At the pump beside me, there is a minivan full of loud teenagers. It’s Friday night in Magic City, they are in a good mood. The minivan stereo is blaring dance music loud enough to crack commercial porcelain.
Meanwhile, there is an old man in a tattered tweed coat. His boots have duct tape on the toes. He wears a stocking cap, a long beard, and carries a rucksack. You can smell him as far away as Jackson County.
He approaches the young people.
“‘Scuse me, y’all…” his spiel begins.
And you can tell he’s used this speech several million times. He’s pared the language down to the bare essentials. He asks for money. He makes mention of God. He references military service. He swears he’s sober.

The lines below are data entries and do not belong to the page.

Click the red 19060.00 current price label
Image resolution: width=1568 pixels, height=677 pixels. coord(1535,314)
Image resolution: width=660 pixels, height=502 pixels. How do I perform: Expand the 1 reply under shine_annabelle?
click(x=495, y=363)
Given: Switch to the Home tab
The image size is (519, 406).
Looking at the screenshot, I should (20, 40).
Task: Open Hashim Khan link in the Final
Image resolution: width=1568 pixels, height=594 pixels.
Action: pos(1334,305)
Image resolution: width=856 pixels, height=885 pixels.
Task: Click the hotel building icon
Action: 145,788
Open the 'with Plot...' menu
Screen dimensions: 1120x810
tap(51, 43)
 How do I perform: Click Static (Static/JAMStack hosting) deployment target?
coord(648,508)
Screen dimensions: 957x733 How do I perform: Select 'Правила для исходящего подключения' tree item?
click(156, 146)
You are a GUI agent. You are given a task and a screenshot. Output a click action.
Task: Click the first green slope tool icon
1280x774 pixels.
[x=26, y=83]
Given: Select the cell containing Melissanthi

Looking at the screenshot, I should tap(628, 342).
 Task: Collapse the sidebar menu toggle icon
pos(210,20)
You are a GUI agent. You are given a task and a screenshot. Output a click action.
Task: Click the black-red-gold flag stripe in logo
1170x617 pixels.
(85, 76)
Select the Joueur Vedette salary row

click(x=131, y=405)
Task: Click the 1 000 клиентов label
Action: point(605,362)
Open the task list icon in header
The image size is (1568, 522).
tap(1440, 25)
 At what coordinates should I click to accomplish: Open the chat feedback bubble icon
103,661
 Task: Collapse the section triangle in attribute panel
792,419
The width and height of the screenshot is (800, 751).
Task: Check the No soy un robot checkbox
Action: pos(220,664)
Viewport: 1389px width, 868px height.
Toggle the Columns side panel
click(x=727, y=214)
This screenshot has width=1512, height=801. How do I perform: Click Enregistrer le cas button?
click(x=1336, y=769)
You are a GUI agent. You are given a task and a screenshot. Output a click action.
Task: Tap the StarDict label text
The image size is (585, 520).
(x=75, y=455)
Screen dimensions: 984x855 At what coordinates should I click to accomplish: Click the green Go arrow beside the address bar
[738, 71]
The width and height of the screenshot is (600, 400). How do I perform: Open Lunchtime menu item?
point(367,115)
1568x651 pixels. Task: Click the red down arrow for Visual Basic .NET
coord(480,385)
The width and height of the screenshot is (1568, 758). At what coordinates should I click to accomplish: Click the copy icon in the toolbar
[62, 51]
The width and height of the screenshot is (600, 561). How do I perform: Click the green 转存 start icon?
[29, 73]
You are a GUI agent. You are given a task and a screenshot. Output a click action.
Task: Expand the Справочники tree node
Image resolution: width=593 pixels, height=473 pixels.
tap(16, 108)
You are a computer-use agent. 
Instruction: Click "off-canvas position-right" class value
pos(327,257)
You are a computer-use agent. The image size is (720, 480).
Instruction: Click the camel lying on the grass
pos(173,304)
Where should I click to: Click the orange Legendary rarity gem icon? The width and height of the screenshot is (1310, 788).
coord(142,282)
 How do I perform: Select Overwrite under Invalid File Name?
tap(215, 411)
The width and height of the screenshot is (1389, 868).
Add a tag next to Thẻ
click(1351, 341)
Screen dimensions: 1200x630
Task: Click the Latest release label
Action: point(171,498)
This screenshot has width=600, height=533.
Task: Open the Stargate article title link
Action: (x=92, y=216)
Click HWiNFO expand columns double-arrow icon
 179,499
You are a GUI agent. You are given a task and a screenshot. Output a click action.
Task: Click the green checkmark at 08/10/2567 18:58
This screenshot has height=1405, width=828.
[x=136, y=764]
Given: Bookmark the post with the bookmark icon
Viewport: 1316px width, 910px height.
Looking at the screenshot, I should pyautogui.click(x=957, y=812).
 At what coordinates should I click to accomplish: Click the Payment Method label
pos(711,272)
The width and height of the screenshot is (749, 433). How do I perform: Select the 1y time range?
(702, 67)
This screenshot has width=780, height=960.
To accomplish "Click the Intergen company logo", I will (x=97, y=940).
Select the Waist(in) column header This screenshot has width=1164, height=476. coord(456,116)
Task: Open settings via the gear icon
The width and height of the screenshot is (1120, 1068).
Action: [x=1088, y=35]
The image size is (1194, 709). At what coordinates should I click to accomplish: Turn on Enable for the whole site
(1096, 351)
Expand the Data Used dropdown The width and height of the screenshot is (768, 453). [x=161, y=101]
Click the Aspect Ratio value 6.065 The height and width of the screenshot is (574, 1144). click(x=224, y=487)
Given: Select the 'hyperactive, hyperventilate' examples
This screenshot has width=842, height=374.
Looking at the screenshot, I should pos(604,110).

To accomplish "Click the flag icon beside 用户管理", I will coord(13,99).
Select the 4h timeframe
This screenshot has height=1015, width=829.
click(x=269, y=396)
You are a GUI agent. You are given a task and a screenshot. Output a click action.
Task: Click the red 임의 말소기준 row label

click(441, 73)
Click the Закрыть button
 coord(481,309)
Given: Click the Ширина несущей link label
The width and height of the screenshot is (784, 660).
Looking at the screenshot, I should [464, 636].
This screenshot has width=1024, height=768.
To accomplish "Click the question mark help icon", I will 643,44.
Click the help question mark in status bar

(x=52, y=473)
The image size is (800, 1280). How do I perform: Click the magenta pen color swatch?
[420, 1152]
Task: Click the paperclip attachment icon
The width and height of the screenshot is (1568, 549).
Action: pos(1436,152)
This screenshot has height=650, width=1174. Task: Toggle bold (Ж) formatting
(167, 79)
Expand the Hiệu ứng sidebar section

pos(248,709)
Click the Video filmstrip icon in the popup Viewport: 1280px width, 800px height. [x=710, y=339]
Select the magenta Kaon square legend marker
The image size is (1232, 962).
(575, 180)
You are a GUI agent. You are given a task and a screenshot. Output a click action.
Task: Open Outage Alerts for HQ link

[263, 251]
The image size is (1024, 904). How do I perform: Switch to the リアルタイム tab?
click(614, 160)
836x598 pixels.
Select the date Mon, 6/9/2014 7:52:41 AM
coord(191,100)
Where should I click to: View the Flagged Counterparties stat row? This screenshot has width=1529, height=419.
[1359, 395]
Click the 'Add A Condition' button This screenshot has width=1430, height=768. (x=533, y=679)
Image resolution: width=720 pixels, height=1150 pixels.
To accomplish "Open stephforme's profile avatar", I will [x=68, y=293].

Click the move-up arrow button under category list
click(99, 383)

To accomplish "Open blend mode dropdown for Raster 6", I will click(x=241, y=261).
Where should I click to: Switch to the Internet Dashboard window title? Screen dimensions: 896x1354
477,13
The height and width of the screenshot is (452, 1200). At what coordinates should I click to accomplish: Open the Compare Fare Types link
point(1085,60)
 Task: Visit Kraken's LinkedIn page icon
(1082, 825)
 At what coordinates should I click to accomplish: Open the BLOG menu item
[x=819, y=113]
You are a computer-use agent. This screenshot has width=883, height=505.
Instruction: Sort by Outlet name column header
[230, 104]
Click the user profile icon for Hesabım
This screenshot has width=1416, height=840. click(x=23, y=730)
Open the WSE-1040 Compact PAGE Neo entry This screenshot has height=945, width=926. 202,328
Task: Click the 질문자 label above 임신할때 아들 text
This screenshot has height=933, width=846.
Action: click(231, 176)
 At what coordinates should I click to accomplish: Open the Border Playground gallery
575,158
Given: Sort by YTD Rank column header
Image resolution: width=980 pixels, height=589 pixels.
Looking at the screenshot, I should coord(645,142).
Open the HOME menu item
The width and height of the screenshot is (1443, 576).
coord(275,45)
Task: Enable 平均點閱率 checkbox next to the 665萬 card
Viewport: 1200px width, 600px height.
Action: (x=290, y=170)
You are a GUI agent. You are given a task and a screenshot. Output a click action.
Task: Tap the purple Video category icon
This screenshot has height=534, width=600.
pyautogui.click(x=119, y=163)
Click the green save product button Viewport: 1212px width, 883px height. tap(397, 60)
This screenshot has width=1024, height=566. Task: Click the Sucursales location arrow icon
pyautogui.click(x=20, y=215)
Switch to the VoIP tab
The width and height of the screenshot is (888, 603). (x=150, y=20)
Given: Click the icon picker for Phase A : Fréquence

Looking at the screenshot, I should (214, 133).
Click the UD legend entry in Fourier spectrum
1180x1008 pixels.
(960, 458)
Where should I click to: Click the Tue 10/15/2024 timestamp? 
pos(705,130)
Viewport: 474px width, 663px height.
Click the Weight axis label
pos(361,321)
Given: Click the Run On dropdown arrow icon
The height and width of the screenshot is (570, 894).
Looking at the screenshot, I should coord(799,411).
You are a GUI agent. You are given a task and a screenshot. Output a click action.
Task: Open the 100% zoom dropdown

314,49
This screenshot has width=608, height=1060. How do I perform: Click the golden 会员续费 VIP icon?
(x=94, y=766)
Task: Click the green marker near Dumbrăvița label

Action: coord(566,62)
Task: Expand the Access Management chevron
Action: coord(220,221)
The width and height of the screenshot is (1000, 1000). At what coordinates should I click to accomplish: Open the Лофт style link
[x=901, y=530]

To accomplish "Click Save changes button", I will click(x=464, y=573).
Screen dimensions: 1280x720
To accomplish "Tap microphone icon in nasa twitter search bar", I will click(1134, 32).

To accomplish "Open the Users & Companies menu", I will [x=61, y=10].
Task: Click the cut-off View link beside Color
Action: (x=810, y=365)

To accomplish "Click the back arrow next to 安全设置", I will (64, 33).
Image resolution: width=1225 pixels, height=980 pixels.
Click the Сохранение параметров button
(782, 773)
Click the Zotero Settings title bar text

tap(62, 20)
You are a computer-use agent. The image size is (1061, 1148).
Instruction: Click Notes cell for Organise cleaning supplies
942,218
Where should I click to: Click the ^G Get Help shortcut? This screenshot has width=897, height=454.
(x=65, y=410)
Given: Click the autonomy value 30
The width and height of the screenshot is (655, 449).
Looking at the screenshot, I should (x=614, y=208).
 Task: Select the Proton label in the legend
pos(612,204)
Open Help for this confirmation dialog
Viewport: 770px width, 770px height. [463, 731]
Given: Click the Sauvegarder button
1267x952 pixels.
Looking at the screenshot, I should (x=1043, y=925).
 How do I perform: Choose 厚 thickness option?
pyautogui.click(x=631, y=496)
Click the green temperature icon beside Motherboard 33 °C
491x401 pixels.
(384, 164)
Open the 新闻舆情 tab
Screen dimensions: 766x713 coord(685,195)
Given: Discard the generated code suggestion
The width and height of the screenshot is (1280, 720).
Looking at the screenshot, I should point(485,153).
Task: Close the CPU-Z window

One of the young men stops the man mid-sentence. The young guy is tall, broad, and blonde like Freddie from “Scooby Doo.”
“Listen,” says Freddie. “I’m not giving you any money. Understand?”
He says it just like that. A real hard butt.
The oldster nods. “Yessir, thank you for your time,” he says.
Then, the old man hobbles away and approaches another car. This time he selects a woman in a skirt suit who is dressed as though she has come directly from work.
She is talking on a phone, pumping gas, even though warning labels on the pumps caution that doing these two things simultaneously could turn her into a skirt-suit kabob.
Her car is a black BMW, an M5 Sedan, which costs roughly the equivalent of a tactical grade military helicopter.
She makes eye contact with the old man but doesn’t lower the phone. “Yes? Can I help you?”
Manners, manners.
He stutters. “Yes’m. I’m… I’m pretty hungry, and I—”
He doesn’t get more than a few…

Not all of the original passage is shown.